Consider Markov chain $\{X_n\}_{n=0}^\infty$ on a finite state space $V = [k] = \{1,...,k\}.$ Let $\mathcal{A}$ be the set of absorbing states ($i \in \mathcal{A}$ $\Rightarrow$ $p_{i,i} = P(X_1 = i |X_0=i) = 1$). Assume that for all $i \notin \mathcal{A}$ and all $j \in V$ there is $n \geq 1$ such that $P(X_n=j|X_0=i) > 0$, then $P(X_n \in \mathcal{A} \text{ for all large n} |X_0=i) = 1$ for all $i \in V$.
How to start? What we know is that starting at any state (absorbing or not) we can get to an absorbing state and never leave once we are there. If $i \in \mathcal{A}$ we are done since once we are in here we never leave. If $i \notin \mathcal{A}$, then there $n \geq 1$ such that $P(X_n \in A|X_0=i) > 0$ and once we are in here then again we do not leave. But we are only given that this probability is positive, not necessary guaranteed to happen.

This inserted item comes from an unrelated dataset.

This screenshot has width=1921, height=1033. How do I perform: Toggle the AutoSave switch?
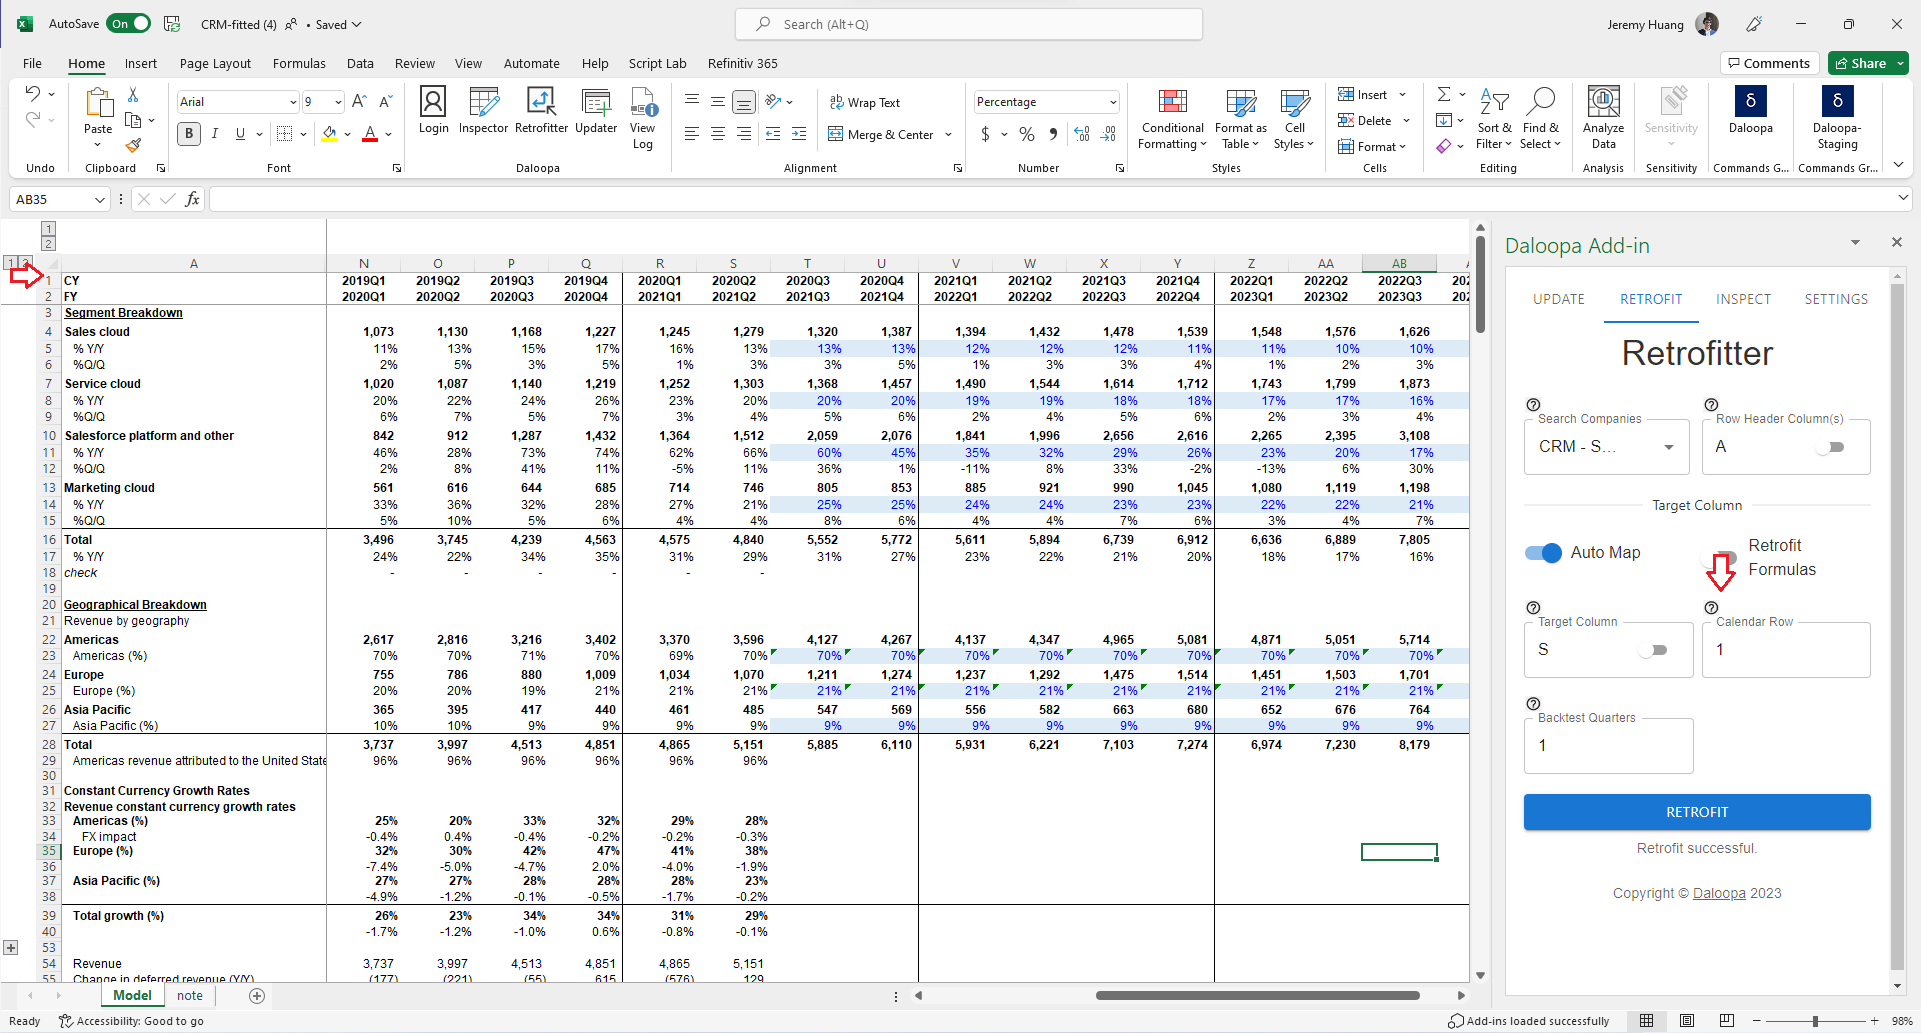129,24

Also this is not rigorous at all, how could I write this more rigorous?
Edit: I stated the question incorrently but it is fixed now.
Assume that for all $i\in V$ there is $n_i \geq 1$ and $a_i \in \mathcal A$ such that $P(X_{n_i}=a_i|X_0=i) > 0$. Write $$\delta:= \min_{i \in V} P(X_{n_i}=a_i|X_0=i) > 0 $$ and $n=\max_{i \in V} n_i$. Then by induction on $\ell$, we can check that for all $i\in V$, $$P(X_{\ell n} \notin A |X_0=i) \le (1-\delta)^\ell\,.$$ Indeed, after each round of $n$ steps, the probability of absorption is at least $\delta$, i.e., the probability the chain is not absorbed, given that it has not been absorbed so far, is at most $(1-\delta)$, so after $\ell$ rounds the probability the chain is not absorbed is at most $(1-\delta)^\ell$.
It follows from the Borel-Cantelli Lemma (or directly) that $$P(X_{m} \notin A \; \text{for infinitely many } \; m|X_0=i) =0 \,,$$ which is equivalent to the requirement of the problem.